Yup, and I'd say it's perfectly valid behaviour.  Compression is an optional
extra, but you need to explicitly specify that you don't want it, something
that's popular in the PKI world where you have a supposedly optional
capability that isn't actually optional so you need to fill it with a dummy
value to indicate that you don't care about it.

>Up to TLSv1.2, TLS extensions were purely optional, so an implementation that
>unconditionally ignores everything following compression methods is at least
>fully conforming to SSLv3, TLSv1.0 and TLSv1.1.
>For an TLS implementation that parses TLS extensions, the behaviour of what
>to do about trailing garbage is a different matter.  Personally I prefer
>aborting in case of garbage trailing TLS extensions.

My code checks for extensions all the way down, but I could quite easily be
persuaded that ignoring trailing garbage is OK too, based on what earlier
versions of TLS did.  Like RFC 3546 originally did for extensions, some future
RFC might add a new field at the end, so not failing on finding more data may
be a good thing.  Or at least I can't see why it would be a bad thing.

>What the server does in presence of multiple TLS extensions of the same type
>is implementation defined.  I think it would be extremely reasonable for a
>server to perform a simple plausibility check on decode whether it is
>decoding the same TLS extension more than once, and then abort with a
>decode_error alert, in order to have ambiguities caught early.
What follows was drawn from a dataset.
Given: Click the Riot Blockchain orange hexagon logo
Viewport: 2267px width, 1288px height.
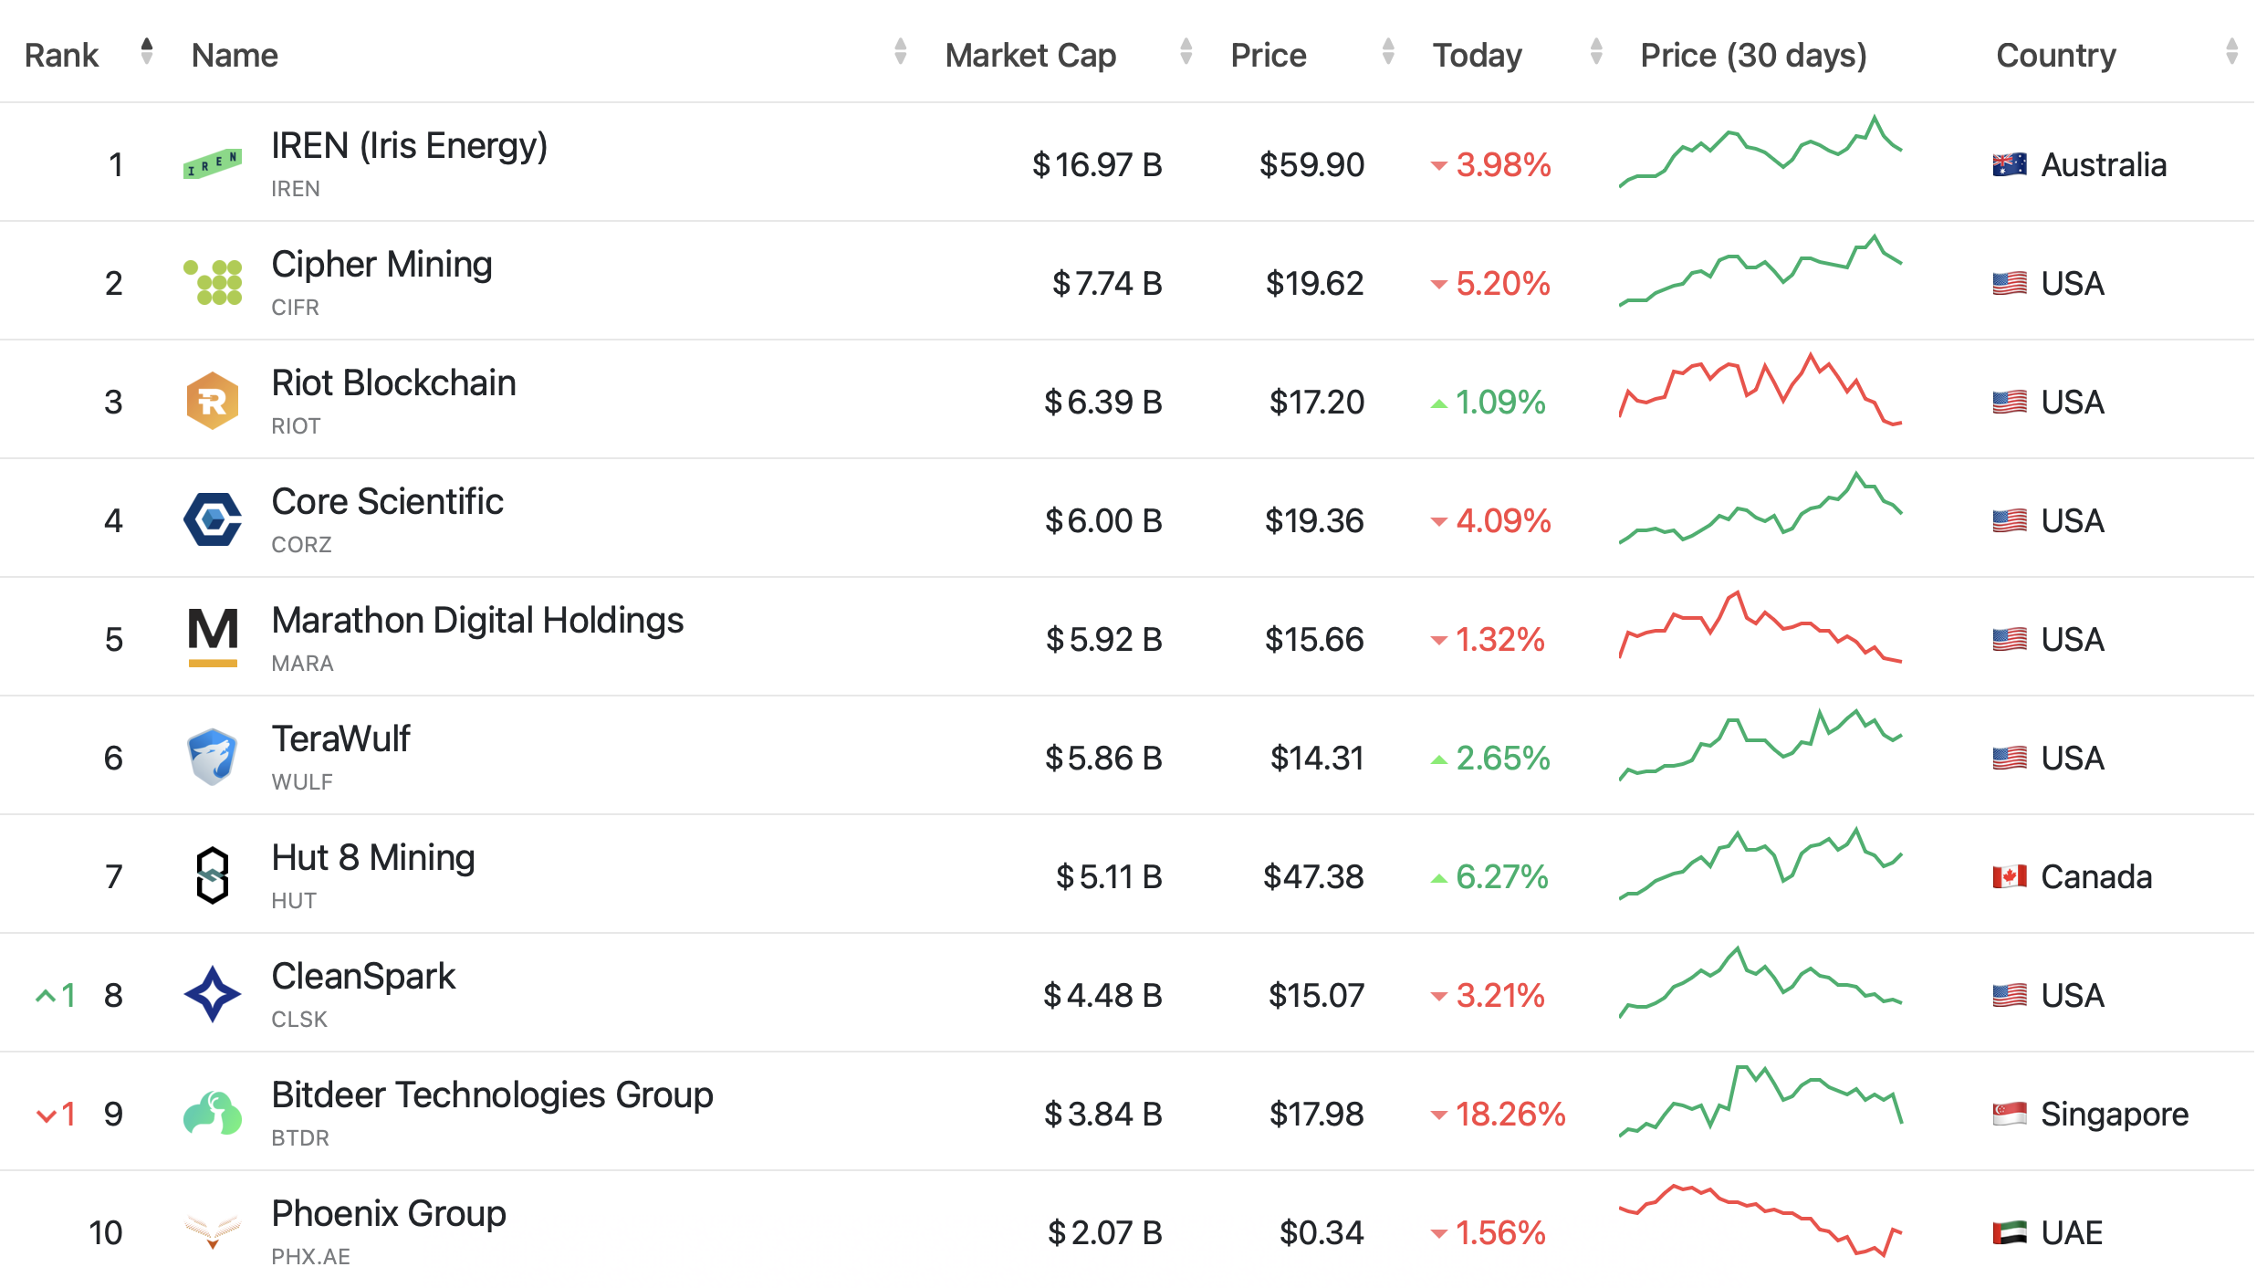Looking at the screenshot, I should 213,401.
Recognizing
>duplicate TLS extensions that the server does not support/implement does not
>(yet) create ambiguities (for that server) and requires more complex code, so
>I would not implement that check.

+1.  Remembering that you've already done a known extension is one thing, but
having to track a potentially arbitrary number of extensions that you don't
know what to do with anyway doesn't seem worthwhile.  And then there's the
same problem as with ignoring extra data at the end of the hello, at some
point a future RFC may define an extension where having duplicate copies makes
sense or is even required for things to work.  So you don't really gain
anything by ignoring duplicate unknown extensions, and will potentially break
things in the future if you do reject them.

Having said that, some extensions are purely signalling extensions, like EMS
and EtM.  I'm not sure if there's any problem with accepting doubles of those,
it could just be the other side being emphatic.  Consider how you'd need to
report this to the user, "shut down the TLS connection because I saw two
copies of some extension you've never heard of before", you can imagine what a
user who sees that would think of the anal-retentive &^@#* who added special
code to the handshake in order to reject it if this condition is encountered.